Wednesday, March 10, 2004

Election: Kucinich: the Most Unreported Story of 2004

WASHINGTON – The most underreported story of the 2004 election is the never-give-up, never-give-in campaign of Rep. Dennis Kucinich (D-Ohio) for president. With considerable grassroots support, the Ohio lawmaker has carried his message of world peace, jobs, equality and universal health care across the country. He has done it in the face of a near-total corporate media blackout

Kucinich, campaigning in California, launched the “Other America Tour” from the impoverished Sunnydale public housing complex in San Francisco. “I’m from the other America,” he said, noting that he grew up poor and sometimes homeless in Cleveland, Ohio.

An impressive 15 percent of Maine voters and 8 percent of Washington state voters came out for Kucinich in the Feb. 10 “mini-Super Tuesday” primaries. He also placed second in Hawaii’s Feb. 24 primary.

> _The data_:
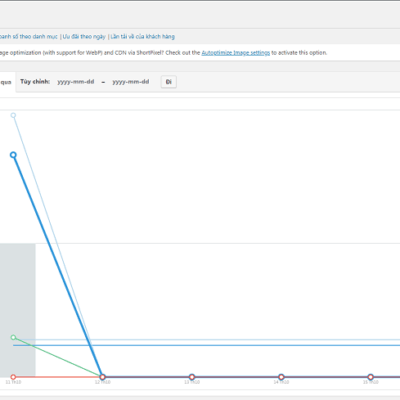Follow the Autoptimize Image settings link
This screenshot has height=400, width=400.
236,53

==

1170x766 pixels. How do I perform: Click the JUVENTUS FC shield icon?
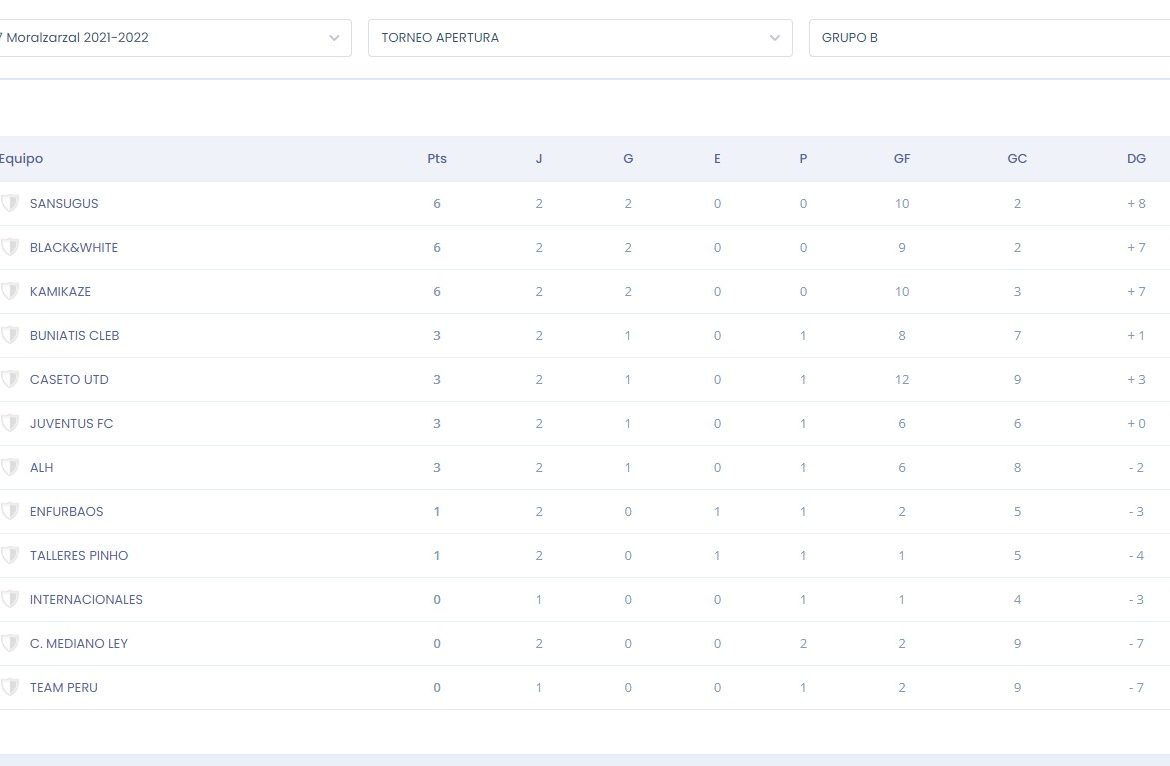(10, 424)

--

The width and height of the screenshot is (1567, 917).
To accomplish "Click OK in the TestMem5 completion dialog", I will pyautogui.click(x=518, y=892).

> _Problems and tasks_:
(a) In the Kucinich article, where did Kucinich launch the "Other America Tour"?
(b) Reproduce the Kucinich article word for word, from "WASHINGTON – The" down to "Feb. 24 primary.".

> _Set of answers_:
(a) At the Sunnydale public housing complex in San Francisco.

(b)
WASHINGTON – The most underreported story of the 2004 election is the never-give-up, never-give-in campaign of Rep. Dennis Kucinich (D-Ohio) for president. With considerable grassroots support, the Ohio lawmaker has carried his message of world peace, jobs, equality and universal health care across the country. He has done it in the face of a near-total corporate media blackout

Kucinich, campaigning in California, launched the “Other America Tour” from the impoverished Sunnydale public housing complex in San Francisco. “I’m from the other America,” he said, noting that he grew up poor and sometimes homeless in Cleveland, Ohio.

An impressive 15 percent of Maine voters and 8 percent of Washington state voters came out for Kucinich in the Feb. 10 “mini-Super Tuesday” primaries. He also placed second in Hawaii’s Feb. 24 primary.